In the pantheon of DC superhero movies, ‘Shazam!’ by David F. Sandberg was a breath of fresh air and oxygen, and having seen Marvel’s Phase 4, it still stands out as something special: an emotional film, based on and supported by its characters, with good humorous gags and for the purpose of making sure the show never gets in the way of telling a story with soul. It was not easy to repeat the small miracle, and certainly ‘Shazam: The Fury of the Gods’ is far behind that one.
It would be nice to report that the sequel is still just as witty, clever and imaginative, but the truth is that it seems overwhelmed by the “bigger is better” spirit that haunts the big studios when they get nervous. Fortunately, what worked before it still works but is marred by “tachyllitis” and the need to compete with Marvel event movies, forgetting that in this specific case less is more.
Worse than the previous one, better than many current ones
‘Shazam: The Fury of Gods’ reunites us with Billy Batson, but now Asher Angel appears much less, perhaps because he has become a big man and his attitude can clash when he has the form of a superhero, with the face of a Zachary Levi who perhaps has pushed to increase his screen time. We find the hero with impostor syndrome and a fear of losing his foster family, with whom he has made sort of superpowered “Goonies” that are quite fun to watch interact with.
Although they save many lives, their inexperience and immaturity cause such great property damage that they have been dubbed “The Philly Duds” in the news, and Billy’s adoptive brother and best friend, Freddy, always great Jack Dylan Grazer, spends more and more time to pursue his goal, courting a new girl at school named Ann, played by Rachel Zegler (“West Side Story”). The sequel continues to play with the fact that children they’d rather play video games or do homework than have superhero duties.
The bad guys here are Hespera, played by Helen Mirren, and Kalypso, played by Lucy Liu, who have returned to Earth in search of the magical staff that Billy broke at the end of the last movie.
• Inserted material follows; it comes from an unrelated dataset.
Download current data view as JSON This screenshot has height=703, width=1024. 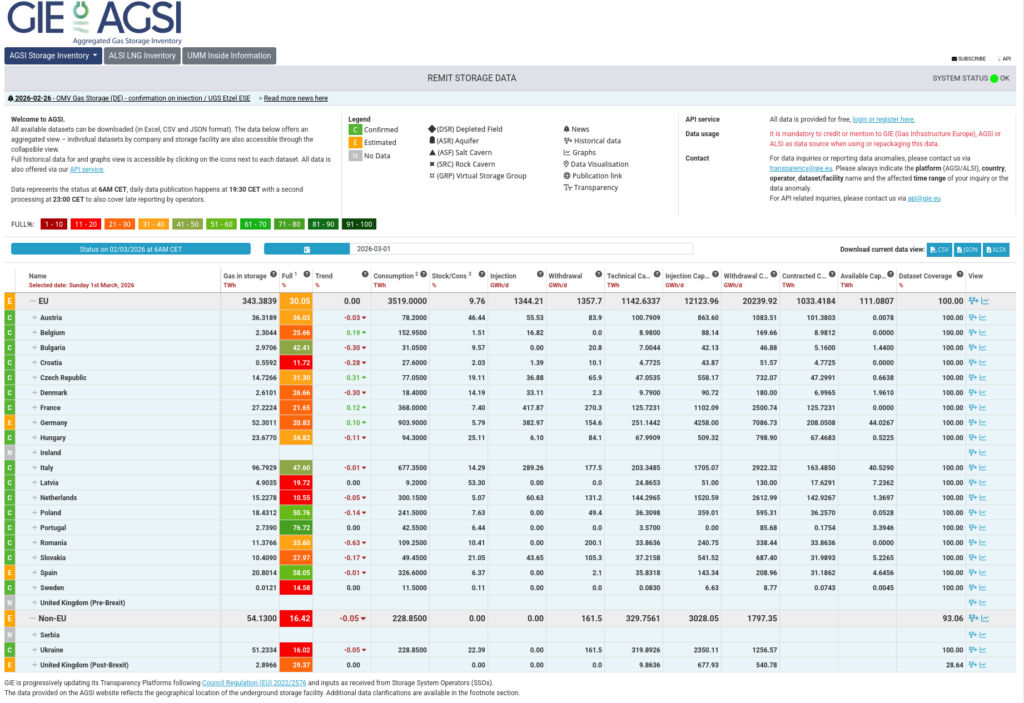[x=968, y=249]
We learn that the wizard Shazam (Djimon Hounsou) used it to keep gods and magic out of the mortal realm, and now that he’s broken, those threats can return. The presence of the daughters of Atlas is not the forte of the film, and its introduction scene is so generic that it is reminiscent of movies or series that we have already seen in these years, from ‘Wonder Woman 1984’ to ‘Moon Knight’.
The end of an era on DC+
An exhaustion of the formula is noticeable, a recipe that we begin to receive as a constant return to the same thing, with a certain intuition that superhero cinema begins to devour itself. When ‘Shazam 2’ focuses on comedy and the characters are fabulouswith details like his interaction with a magical fountain pen named Steve, who takes dictation too precisely, leaving some comic sequence that brings us back to the ‘Shazam’ we liked in the first place.
But it’s impossible to avoid the classic flashy climax, where CGI monsters run amok in Philadelphia, with effects that, while unconvincing, do have a dark design that reminds us of the director’s horror roots—who returns to make his cameo from the Annabelle doll—and displays a series of Delightful homages to legendary Ray Harryhausen’s mythological monsters from movies like ‘Clash of the Titans’ and ‘Jason and the Argonauts’.
But what makes the film not fall into the grounds of ‘Black Adam’ is his humor and a lot of heart in the excellent superhero family dynamic, which when alternated with action and balanced visual dazzle reveals the potential that has never been fully realized. Its fairly well-worn and sometimes incoherent plot gives way to an overly overloaded ending, which nevertheless knows how to plant and collect ideas, giving meaning to the acts of heroism that are supposed to give meaning to the name of the genre.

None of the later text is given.